- Aim of the task -
Swap "icon" for "button" in the stretch of entries from the line containing "Where should I click to: Choose" through the line containing "Looking at the screenshot, I should (x=8, y=36).", and give back only those lines with everything else unchanged.

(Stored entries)

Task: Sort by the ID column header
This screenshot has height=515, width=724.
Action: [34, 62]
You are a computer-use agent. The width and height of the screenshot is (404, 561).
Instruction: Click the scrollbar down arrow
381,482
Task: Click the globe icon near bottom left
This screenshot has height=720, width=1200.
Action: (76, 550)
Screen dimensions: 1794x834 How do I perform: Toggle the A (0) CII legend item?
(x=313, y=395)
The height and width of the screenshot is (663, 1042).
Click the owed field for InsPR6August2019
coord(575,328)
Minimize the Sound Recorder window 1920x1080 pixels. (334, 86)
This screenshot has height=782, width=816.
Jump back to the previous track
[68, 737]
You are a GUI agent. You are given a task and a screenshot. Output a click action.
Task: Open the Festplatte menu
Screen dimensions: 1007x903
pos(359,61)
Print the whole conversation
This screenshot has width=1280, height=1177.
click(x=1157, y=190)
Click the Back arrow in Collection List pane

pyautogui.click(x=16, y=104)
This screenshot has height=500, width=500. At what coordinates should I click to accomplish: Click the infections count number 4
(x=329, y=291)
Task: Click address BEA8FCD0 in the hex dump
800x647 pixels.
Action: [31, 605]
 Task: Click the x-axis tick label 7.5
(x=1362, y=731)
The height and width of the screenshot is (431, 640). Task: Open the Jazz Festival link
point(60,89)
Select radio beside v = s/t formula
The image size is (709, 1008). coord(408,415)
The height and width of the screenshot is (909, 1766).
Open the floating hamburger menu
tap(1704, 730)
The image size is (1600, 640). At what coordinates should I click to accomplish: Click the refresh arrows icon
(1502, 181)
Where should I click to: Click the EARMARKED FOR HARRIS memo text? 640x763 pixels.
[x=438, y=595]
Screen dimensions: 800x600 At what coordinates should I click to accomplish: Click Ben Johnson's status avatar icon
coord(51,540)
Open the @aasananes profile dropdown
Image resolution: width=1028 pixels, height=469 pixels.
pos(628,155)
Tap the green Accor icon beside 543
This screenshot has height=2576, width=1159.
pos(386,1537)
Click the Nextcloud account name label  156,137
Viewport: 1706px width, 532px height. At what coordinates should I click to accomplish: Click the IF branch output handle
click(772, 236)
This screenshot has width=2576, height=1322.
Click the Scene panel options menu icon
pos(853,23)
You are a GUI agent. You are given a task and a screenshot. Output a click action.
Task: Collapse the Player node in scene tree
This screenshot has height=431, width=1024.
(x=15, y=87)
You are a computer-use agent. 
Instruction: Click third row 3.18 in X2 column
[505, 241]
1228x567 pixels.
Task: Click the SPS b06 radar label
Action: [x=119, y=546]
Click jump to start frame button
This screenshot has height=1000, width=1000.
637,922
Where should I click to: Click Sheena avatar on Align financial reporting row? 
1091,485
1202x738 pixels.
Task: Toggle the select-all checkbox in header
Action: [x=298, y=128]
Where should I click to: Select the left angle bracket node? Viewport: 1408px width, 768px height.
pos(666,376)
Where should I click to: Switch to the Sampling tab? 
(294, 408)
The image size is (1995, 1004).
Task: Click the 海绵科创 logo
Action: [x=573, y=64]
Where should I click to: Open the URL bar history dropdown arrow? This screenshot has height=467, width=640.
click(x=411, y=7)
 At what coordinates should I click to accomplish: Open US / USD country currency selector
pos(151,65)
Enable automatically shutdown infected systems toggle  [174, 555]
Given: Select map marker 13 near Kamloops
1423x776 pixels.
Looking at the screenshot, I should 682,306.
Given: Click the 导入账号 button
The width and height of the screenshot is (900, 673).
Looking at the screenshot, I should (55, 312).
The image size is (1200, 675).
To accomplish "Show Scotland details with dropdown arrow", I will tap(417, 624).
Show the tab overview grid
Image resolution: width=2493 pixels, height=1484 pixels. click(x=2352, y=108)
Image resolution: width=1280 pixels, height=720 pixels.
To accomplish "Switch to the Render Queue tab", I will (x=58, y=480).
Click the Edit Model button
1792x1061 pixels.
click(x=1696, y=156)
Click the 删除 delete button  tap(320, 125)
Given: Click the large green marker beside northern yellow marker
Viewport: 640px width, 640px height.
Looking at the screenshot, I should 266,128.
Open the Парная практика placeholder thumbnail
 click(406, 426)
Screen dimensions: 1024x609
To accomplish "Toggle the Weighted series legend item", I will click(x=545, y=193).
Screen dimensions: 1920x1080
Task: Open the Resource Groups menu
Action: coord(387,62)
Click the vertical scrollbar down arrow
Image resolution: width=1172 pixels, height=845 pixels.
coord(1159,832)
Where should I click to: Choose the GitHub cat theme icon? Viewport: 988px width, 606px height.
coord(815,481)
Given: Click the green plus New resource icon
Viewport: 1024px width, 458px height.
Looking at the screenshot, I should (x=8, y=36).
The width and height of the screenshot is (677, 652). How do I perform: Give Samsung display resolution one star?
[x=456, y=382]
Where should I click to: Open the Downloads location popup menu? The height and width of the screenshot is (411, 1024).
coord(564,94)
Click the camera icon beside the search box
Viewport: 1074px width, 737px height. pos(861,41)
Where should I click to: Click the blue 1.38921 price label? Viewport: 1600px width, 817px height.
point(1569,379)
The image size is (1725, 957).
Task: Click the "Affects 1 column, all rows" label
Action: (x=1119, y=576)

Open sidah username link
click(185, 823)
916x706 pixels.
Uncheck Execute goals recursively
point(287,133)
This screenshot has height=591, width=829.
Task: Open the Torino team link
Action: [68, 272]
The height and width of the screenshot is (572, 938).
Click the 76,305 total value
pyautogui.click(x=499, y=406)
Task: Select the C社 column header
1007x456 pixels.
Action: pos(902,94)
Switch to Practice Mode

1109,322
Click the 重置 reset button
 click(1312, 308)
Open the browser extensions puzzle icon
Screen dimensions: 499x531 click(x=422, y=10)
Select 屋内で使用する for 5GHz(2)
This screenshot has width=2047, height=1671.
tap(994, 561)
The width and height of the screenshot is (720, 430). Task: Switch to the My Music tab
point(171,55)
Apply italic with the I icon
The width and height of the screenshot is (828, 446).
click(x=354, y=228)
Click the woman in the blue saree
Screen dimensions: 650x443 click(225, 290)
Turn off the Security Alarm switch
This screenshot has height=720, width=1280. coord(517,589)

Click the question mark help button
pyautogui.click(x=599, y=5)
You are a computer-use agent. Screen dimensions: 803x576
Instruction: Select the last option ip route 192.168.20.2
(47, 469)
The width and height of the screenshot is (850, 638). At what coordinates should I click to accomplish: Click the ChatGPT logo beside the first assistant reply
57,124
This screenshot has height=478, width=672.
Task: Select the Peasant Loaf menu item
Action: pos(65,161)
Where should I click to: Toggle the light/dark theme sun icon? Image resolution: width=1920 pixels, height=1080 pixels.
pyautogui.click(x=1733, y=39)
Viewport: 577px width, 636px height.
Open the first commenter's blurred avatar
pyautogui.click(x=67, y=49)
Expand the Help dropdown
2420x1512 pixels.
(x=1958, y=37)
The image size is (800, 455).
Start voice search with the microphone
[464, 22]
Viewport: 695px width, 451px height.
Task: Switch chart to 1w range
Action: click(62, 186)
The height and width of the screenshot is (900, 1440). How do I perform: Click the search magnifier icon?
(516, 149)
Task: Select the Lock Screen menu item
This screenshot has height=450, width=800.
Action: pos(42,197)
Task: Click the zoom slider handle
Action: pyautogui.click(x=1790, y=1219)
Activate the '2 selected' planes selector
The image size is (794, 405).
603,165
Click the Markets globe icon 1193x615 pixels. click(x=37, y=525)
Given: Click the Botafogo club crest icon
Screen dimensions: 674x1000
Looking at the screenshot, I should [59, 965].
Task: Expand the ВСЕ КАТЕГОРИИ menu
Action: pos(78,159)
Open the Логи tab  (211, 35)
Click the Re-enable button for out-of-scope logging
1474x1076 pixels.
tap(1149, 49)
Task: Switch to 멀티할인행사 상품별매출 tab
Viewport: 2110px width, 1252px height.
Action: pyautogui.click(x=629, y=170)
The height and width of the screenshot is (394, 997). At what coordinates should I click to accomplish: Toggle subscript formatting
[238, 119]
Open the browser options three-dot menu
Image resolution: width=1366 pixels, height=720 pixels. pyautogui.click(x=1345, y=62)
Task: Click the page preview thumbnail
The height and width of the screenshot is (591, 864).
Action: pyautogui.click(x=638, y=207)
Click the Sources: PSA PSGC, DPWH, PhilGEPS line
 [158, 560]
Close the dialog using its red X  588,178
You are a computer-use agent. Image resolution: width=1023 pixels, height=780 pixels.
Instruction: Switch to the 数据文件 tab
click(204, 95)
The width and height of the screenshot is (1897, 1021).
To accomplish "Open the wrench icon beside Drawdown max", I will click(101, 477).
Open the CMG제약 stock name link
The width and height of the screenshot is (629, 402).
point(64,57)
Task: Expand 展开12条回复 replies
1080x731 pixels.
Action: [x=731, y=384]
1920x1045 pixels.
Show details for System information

- The output -
Where should I click to: Choose the GitHub cat theme button? Viewport: 988px width, 606px height.
coord(815,481)
Given: Click the green plus New resource button
Viewport: 1024px width, 458px height.
Looking at the screenshot, I should (x=8, y=36).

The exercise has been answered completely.